Ergotherapeut:innen unterstützen einsame Menschen, verschüttete Wünsche zu beleben

„In Großbritannien existiert social prescribing“, weiß der Ergotherapeut Gappmayer und wünscht sich diesen fortschrittlichen Ansatz auch für andere Länder: bei Einsamkeit soziale Aktivitäten auf Rezept. Erhalten Menschen, die etwas gegen ihre Einsamkeit unternehmen wollen, Vorschläge, welche passenden Projekte oder Ehrenämter oder sonstige Möglichkeiten der Nachbarschaftshilfe es gibt, fällt ihnen der erste Schritt zurück in eine Gemeinschaft meist leichter. Ähnliches gibt es in Deutschland bislang nur für Menschen, die bereits wegen ihrer psychischen Probleme, einer Störung oder Erkrankung in ergotherapeutischer Behandlung sind. Ergotherapeut:innen können dann Ansätze wie das von Georg Gappmayer und Kolleginnen entwickelte ZEPS Konzept: Zugehörigkeit erleben – Perspektiven schaffen anwenden. ZEPS betrachtet das Motivationslevel der betroffenen Personen als Maß der Dinge. Gappmayer erklärt: „Menschen mit einer psychischen Belastung empfinden es trotz ihrer Einsamkeit als herausfordernd, eine Änderung einzuleiten, wenn der Wunsch zur Veränderung, also die Motivation, noch nicht stabil ist“. Daher gilt es, ihnen mithilfe von ZEPS oder anderen ergotherapeutischen Interventionen als ersten Schritt Sicherheit zu vermitteln, ihnen ein „sich wohlfühlen“ bei einer gemeinsamen sozialen Aktivität zu ermöglichen und so im jeweils eigenen Tempo verschüttete Wünsche – etwa den zur Alltagsveränderung – an die Oberfläche zu holen. Eine Herangehensweise, die sich im übrigen generell bei Einsamkeit anwenden lässt.
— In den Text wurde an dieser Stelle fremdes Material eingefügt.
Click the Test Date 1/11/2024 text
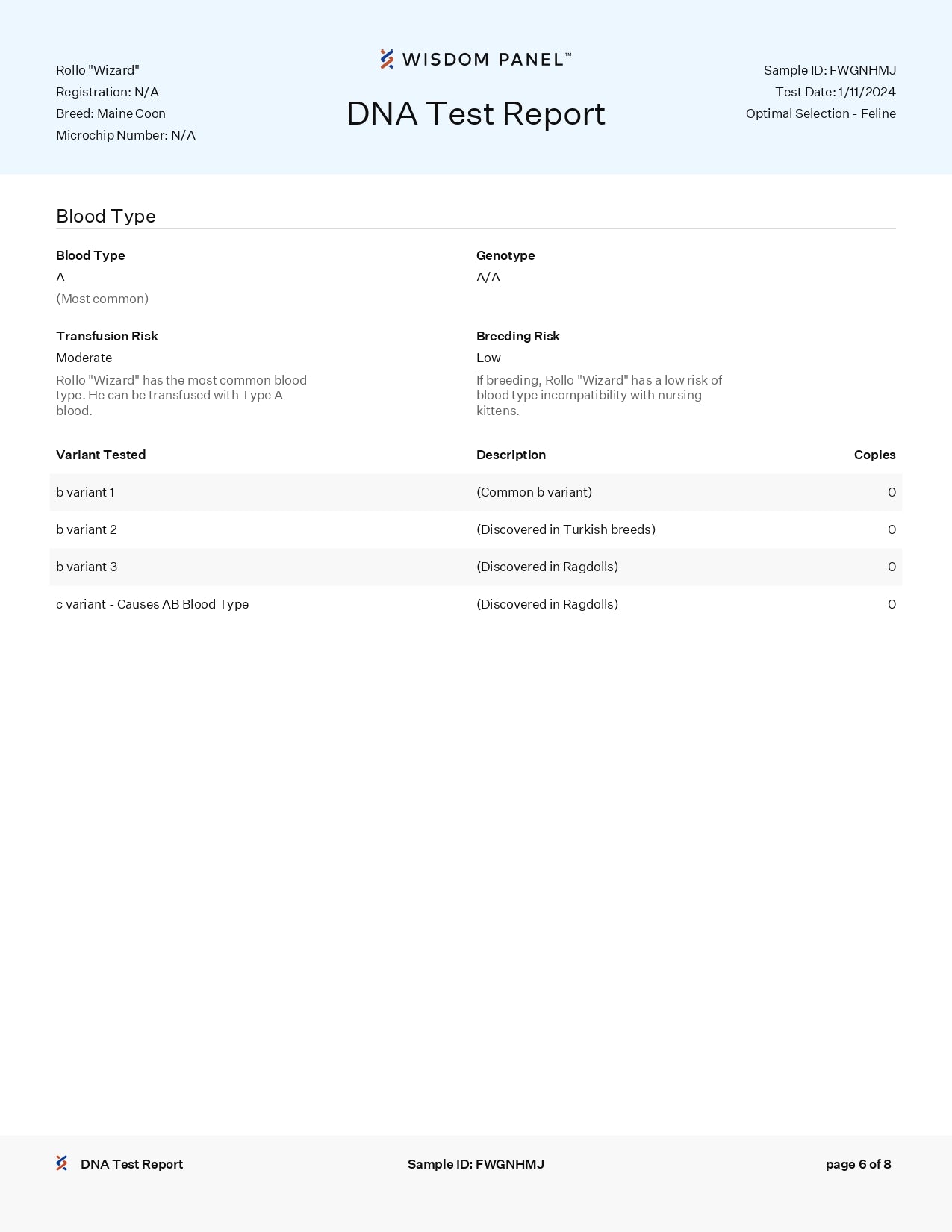952x1232 pixels. coord(835,92)
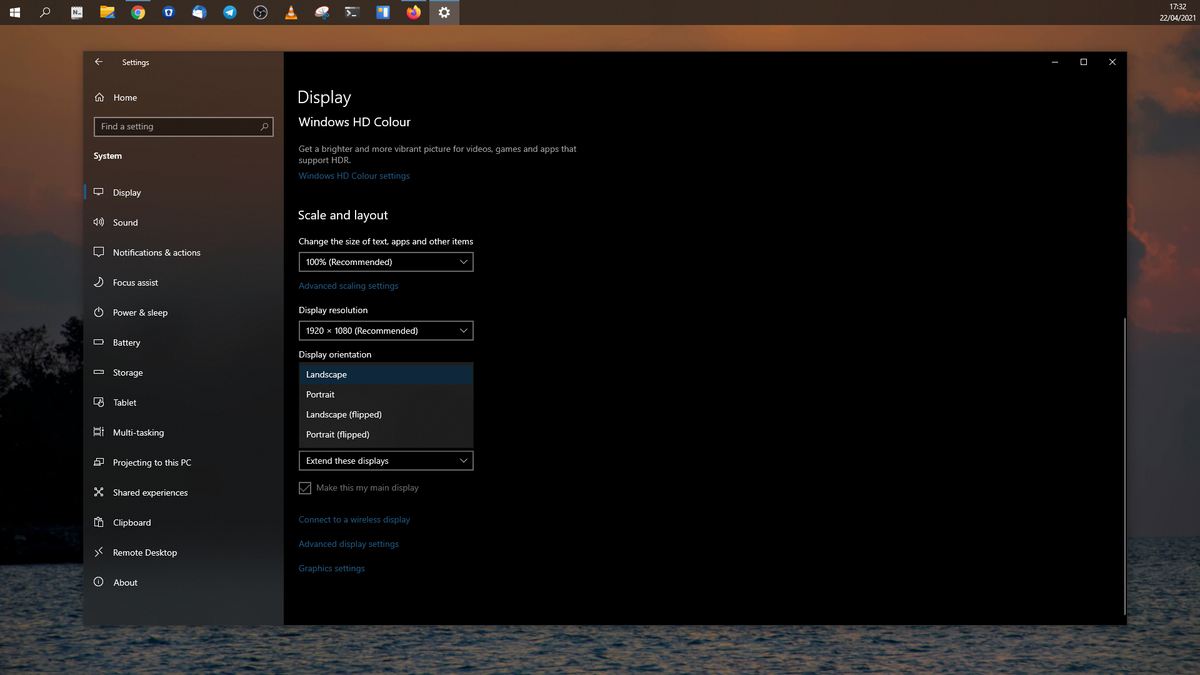Launch OBS Studio from the taskbar
This screenshot has width=1200, height=675.
click(x=260, y=13)
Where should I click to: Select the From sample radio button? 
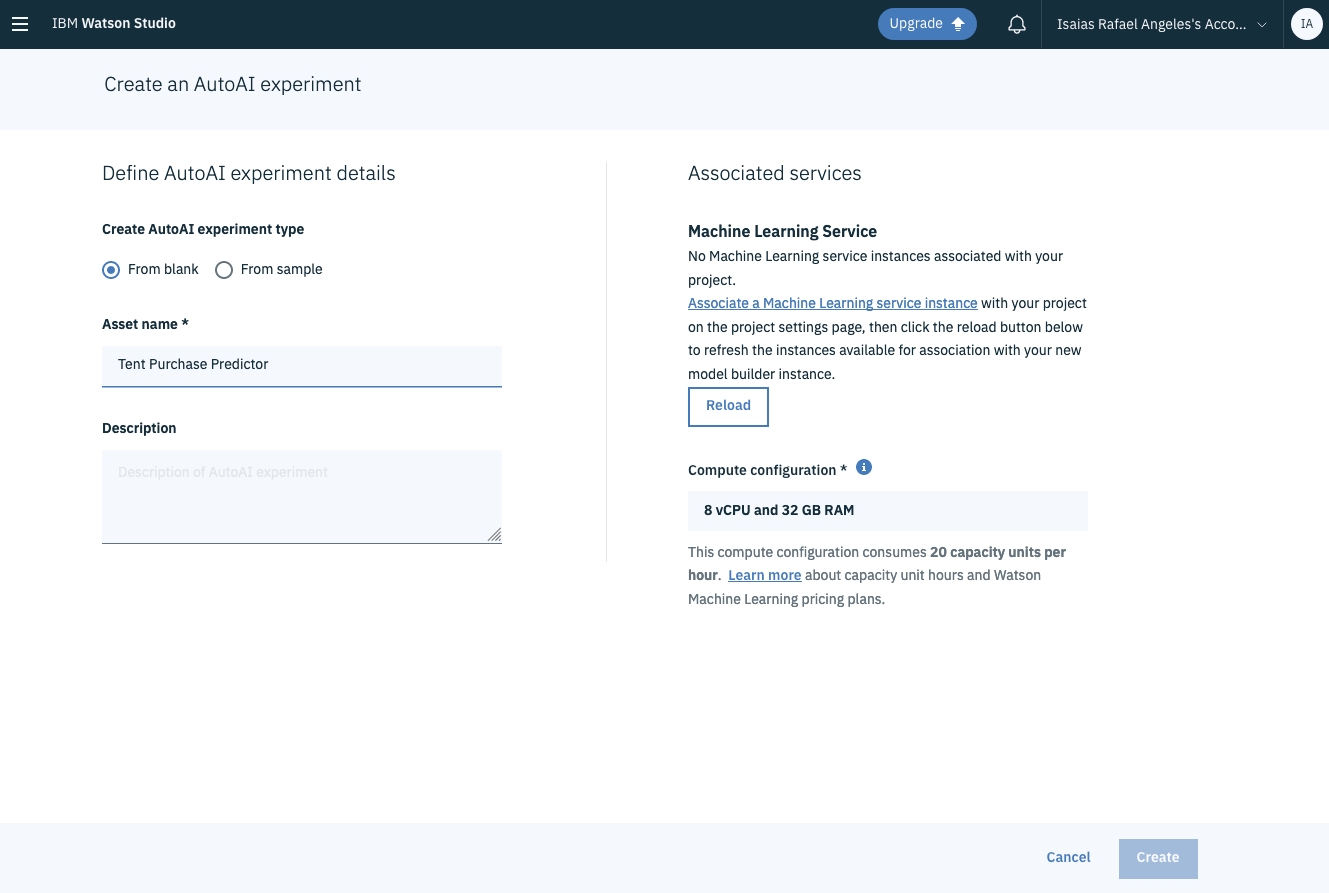[224, 270]
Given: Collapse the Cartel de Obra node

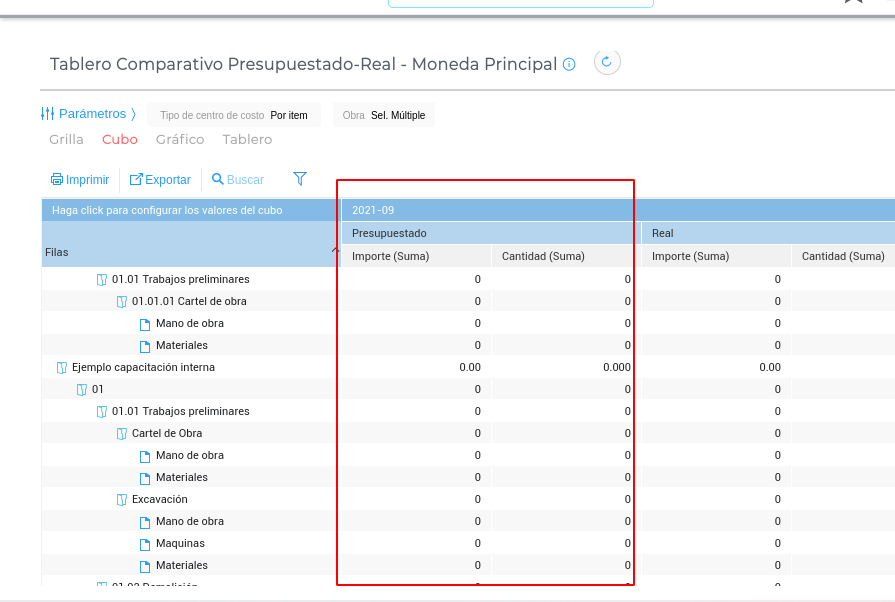Looking at the screenshot, I should [x=121, y=434].
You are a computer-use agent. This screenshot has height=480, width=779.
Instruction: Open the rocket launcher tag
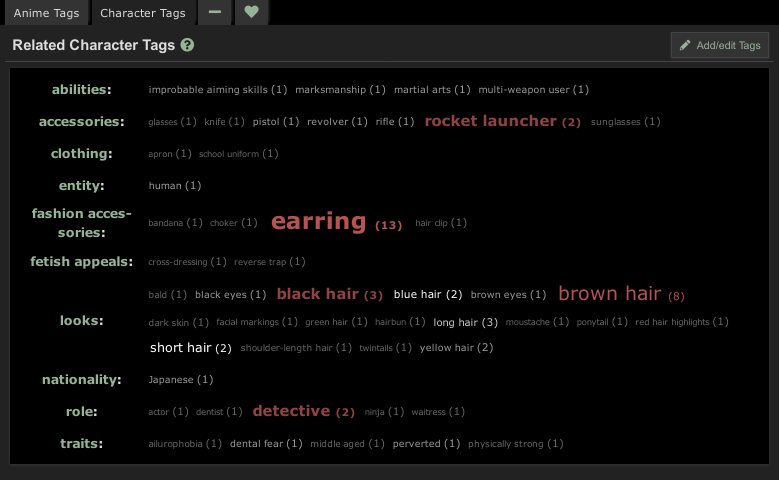point(490,121)
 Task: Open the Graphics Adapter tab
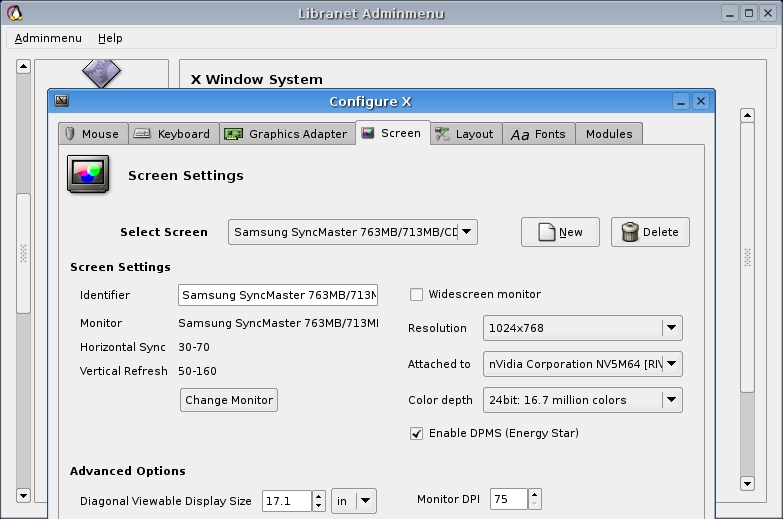(286, 134)
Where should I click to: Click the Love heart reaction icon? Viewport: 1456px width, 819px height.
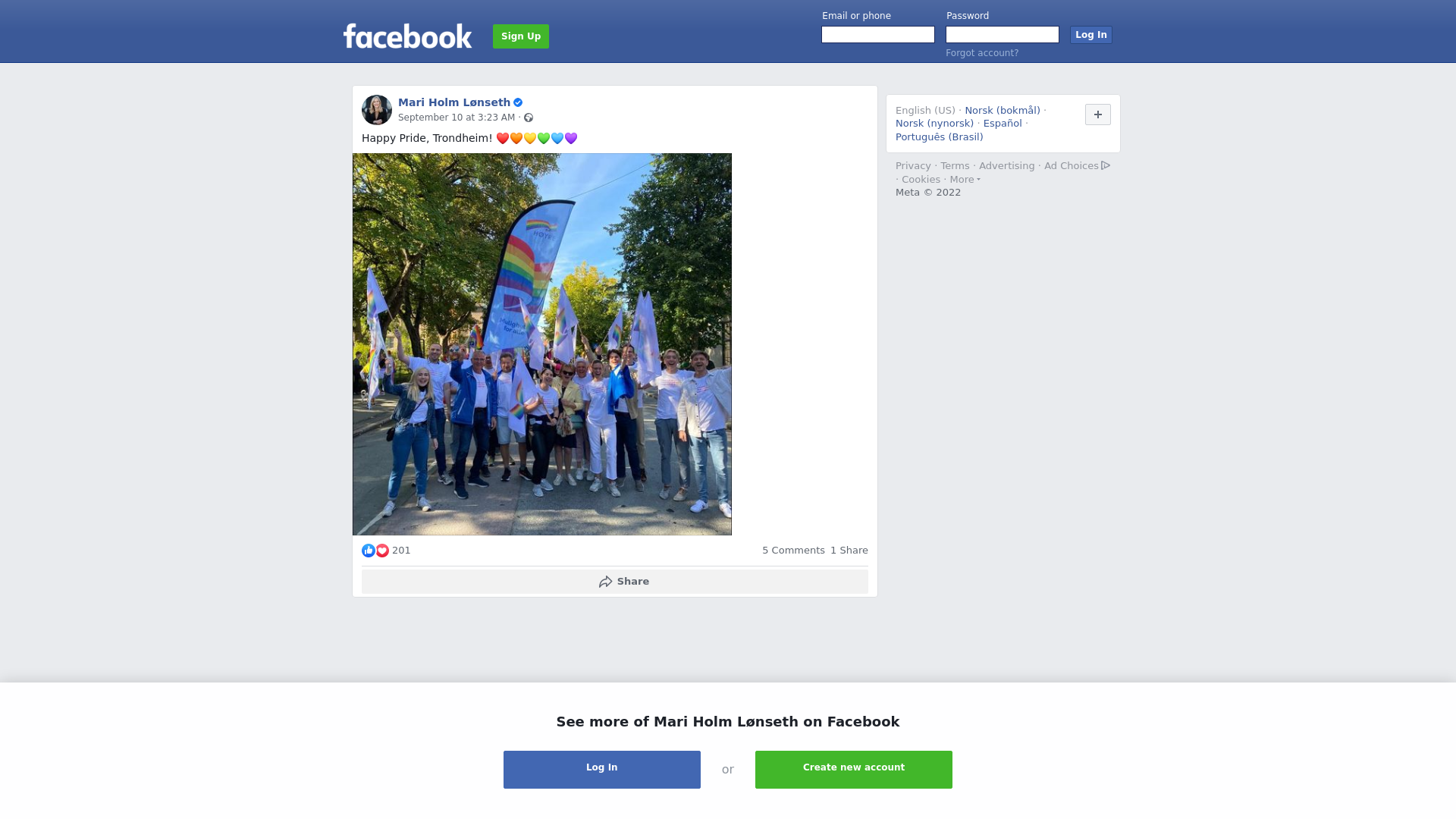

Tipps vom Ergotherapeuten: Wege aus der Einsamkeit in die Verbundenheit

Wie jedoch die kommenden Weihnachtstage gut überstehen? Zu Weihnachten Suppe für Obdachlose auszugeben oder sich an anderen wohltätigen Aktionen zu beteiligen, ist sicher für einige, aber nicht für alle das Richtige. Der Ergotherapeut Gappmayer hat weitere Ideen: „Es ist völlig legitim, wenn Personen fragen, ob und wie Freund:innen und Bekannte Zeit und die Möglichkeit haben, sie an Weihnachten zu treffen“. Wichtig sei dabei klar zu machen, dass Wünsche verhandelbar sind oder auch, konkrete Vorschläge für einen der Festtage zu machen, vielleicht einen gemeinsamen Spaziergang anzubieten, zu Kaffee und Kuchen einzuladen oder sich abends auf ein Bier zu verabreden. Immer mit der Klarstellung, dass das eine Idee ist, und gerne der Vorschlag eben gemeinsam so verändert werden kann, sprich verhandelbar ist, dass es für alle passt. Klappt das alles nicht, gibt es immer noch die Option, der Einsamkeit aktiv zu begegnen. Am besten findet der Ergotherapeut ohnehin, sich auf seine Gefühle einzulassen. Der Grundgedanke, der aus der Psychotherapie und aus fernöstlichen Philiosophien kommt, ist, die unangenehmen Gefühle, die mit Einsamkeit einhergehen zuzulassen, zu fühlen, zu akzeptieren und wahrzunehmen, wie durch ein achtsames Wahrnehmen die belastenden Empfindungen allmählich nachlassen. „Dieses Prinzip der Transformation ist den meisten durch Trauerarbeit bekannt: zulassen, dass es weh tut und weinen, um den Schmerz zu lösen“, zieht der Ergotherapeut Gappmayer einen für viele nachvollziehbaren Vergleich. Ein weiterer Vorschlag ist, an den Weihnachtstagen entsprechende Arbeitsbücher zum Thema wie „Selbstmitgefühl“ von Kristin Neff durchzuarbeiten, sprich die Zeit damit zu verbringen, sich selbst ein Stück näher zu kommen. Wer für das neue Jahr realistische und umsetzbare Vorsätze fassen möchte, könnte seiner Einsamkeit etwas entgegensetzen und eine der vorgeschlagenen oder selbst erarbeiteten Optionen realisieren wie beispielsweise eine ehrenamtliche Aktivität. Ein Ehrenamt wird mehreren Aspekten gleichzeitig gerecht: Es findet (meist) in einer Gemeinschaft statt, lässt Austausch zu, sorgt dafür, beschäftigt zu sein, bedient das „Caring“, etwas für andere zu tun, ist erfüllend und ermöglicht bei allen eine positive Veränderung.